Ein Auftrag aus unserer Arbeit im Social Impact Camp lautete: „Bereinige das Transkript." Zurück kam ein glatter, gut lesbarer Text. Darin waren Stellen, an denen niemand gesprochen hatte, zu echten Aussagen geworden, weil die Spracherkennung bei Stille höfliche Floskeln erfindet und der Agent sie für Inhalt hielt.
Der Auftrag war handlich formuliert, ihm fehlte nur eine prüfbare Form. Am fertigen Text ließ sich nicht erkennen, wo der Agent eine Entscheidung getroffen hatte und wo er abgeschrieben hatte, und damit stand die eigentliche Frage im Raum: Welchen Ausschnitt der Arbeit übergibst du überhaupt?
Das Wichtigste in Kürze
- Prüfbarkeit schlägt Größe. Ein Auftrag ist richtig geschnitten, wenn du am Ergebnis in wenigen Minuten erkennen kannst, ob er erledigt ist.
- Drei Trennschnitte teilen eine zu große Aufgabe. Sie verlaufen an der Entscheidung, am Datenzugang und an der Prüfbarkeit.
- Abwägungen bleiben bei dir. Was Folgen nach außen hat, entscheidest du; der Agent bereitet die Abwägung vor.
- Fehlender Zugang wird ein eigener Auftrag. Der Agent arbeitet mit den Quellen, die er lesen kann.
- Ein guter Zuschnitt macht Unsicherheit sichtbar. Markierte Zweifelsfälle gehören zum Ergebnis.
Was an „Bereinige das Transkript" fehlte
Ein Transkript ist der Text, den eine Spracherkennung aus einer Aufnahme macht. Wir zeichnen die Camp-Abende auf, ein offenes Montagsformat von Quandes Projects e. V., damit jede Person nachlesen kann, was besprochen wurde. Der Rohtext dieser Erkennung ist unsauber, und das Aufräumen war eine der ersten Aufgaben, die wir einem Agenten übergeben haben.
Mit Agent ist dabei mehr gemeint als ein Chatfenster. Es ist ein Sprachmodell, das einen Arbeitsauftrag in mehreren Schritten abarbeitet, dabei auf Dateien zugreift und am Ende ein Ergebnis ablegt. Es arbeitet ohne Rückfrage durch, und was im Auftrag offen bleibt, entscheidet es selbst.

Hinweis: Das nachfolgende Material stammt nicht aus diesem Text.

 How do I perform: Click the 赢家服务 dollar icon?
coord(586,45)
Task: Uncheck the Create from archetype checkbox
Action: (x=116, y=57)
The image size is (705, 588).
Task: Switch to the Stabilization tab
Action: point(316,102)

Der Auftrag klang eindeutig. Ein Transkript enthält Hörfehler, die soll der Agent glätten. Beim Arbeiten zerfällt diese eine Aufgabe aber in mehrere Entscheidungen, die unterschiedlich sicher zu treffen sind.

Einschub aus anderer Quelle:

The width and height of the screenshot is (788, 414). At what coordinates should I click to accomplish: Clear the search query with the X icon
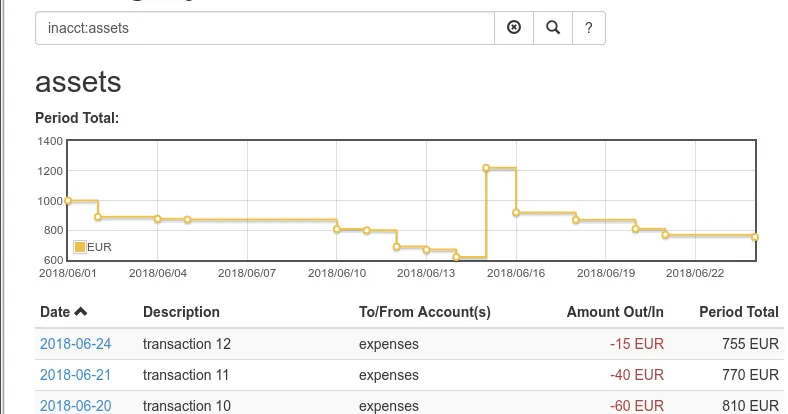click(x=514, y=28)
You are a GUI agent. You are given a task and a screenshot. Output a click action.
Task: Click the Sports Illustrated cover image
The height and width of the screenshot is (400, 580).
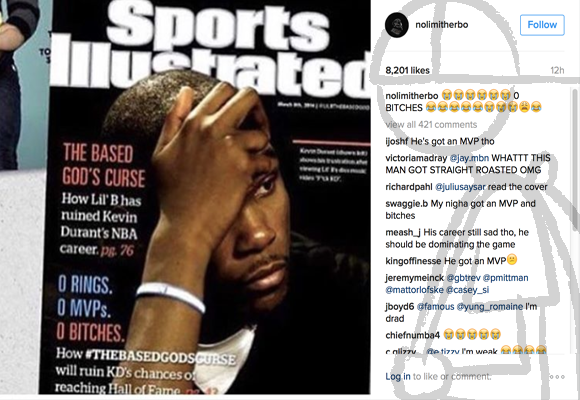(x=210, y=196)
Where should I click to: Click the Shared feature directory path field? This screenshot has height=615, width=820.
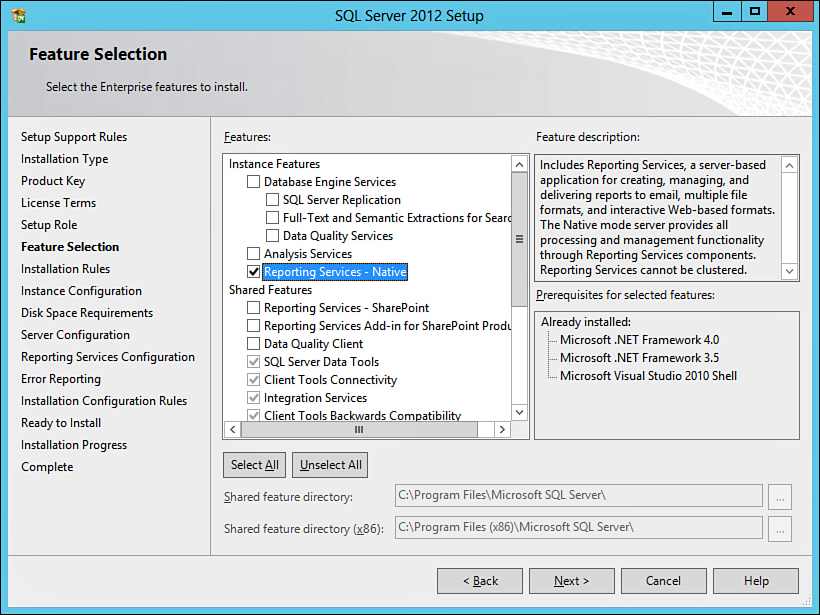coord(578,496)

Kali für KI ist ein Hörfehler mit klarem Bezug, den kannst du gefahrlos korrigieren. Feierheits könnte „Freiheiten" heißen, das ist eine begründete Vermutung. Und eine Passage aus zusammenhanglosen Wortfetzen war ein Artefakt der Aufnahme, das sich keiner Wortmeldung zuordnen lässt.

Der Agent hat alle drei Fälle gleich behandelt und in flüssige Sätze verwandelt. Das Ergebnis war ein Text, dem man nicht ansehen konnte, an welcher Stelle er erfunden war. Wer ihn prüfen wollte, musste die Aufnahme erneut hören. Damit war die Zeitersparnis weg.

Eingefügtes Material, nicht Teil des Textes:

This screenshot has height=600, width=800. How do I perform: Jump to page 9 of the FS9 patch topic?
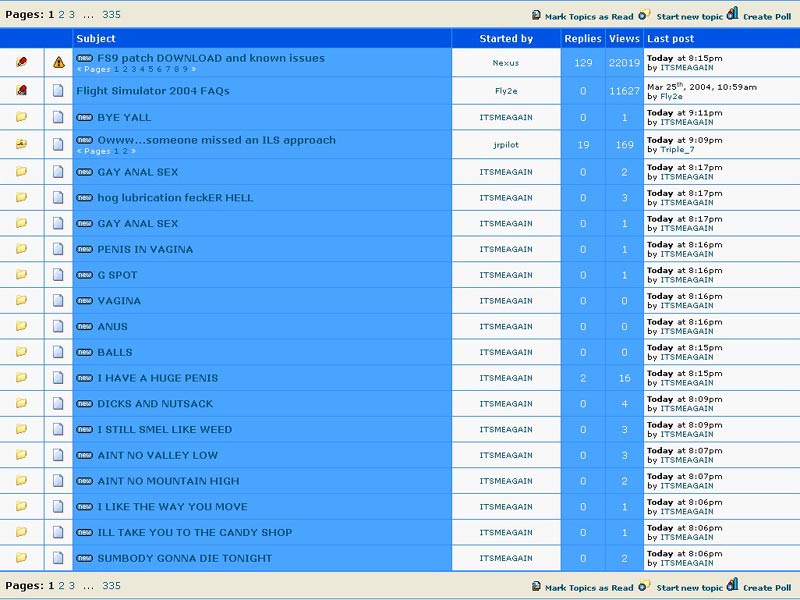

Dass Spracherkennung an stillen Stellen Sätze erfindet, ist gut untersucht.[1] In unseren eigenen Aufnahmen kam allein „Vielen Dank." 253-mal vor, im Abstand von rund dreißig Sekunden, an Stellen ohne jede Wortmeldung. Wie wir Aufnahmen inzwischen verarbeiten und was uns das einbringt, erzählen wir an anderer Stelle. Für den Zuschnitt zählt eine andere Beobachtung. Am gelieferten Text war jeder der drei Fälle gleich glatt, und der Auftrag verlangte vom Agenten keine Auskunft darüber, welcher Fall wo vorlag.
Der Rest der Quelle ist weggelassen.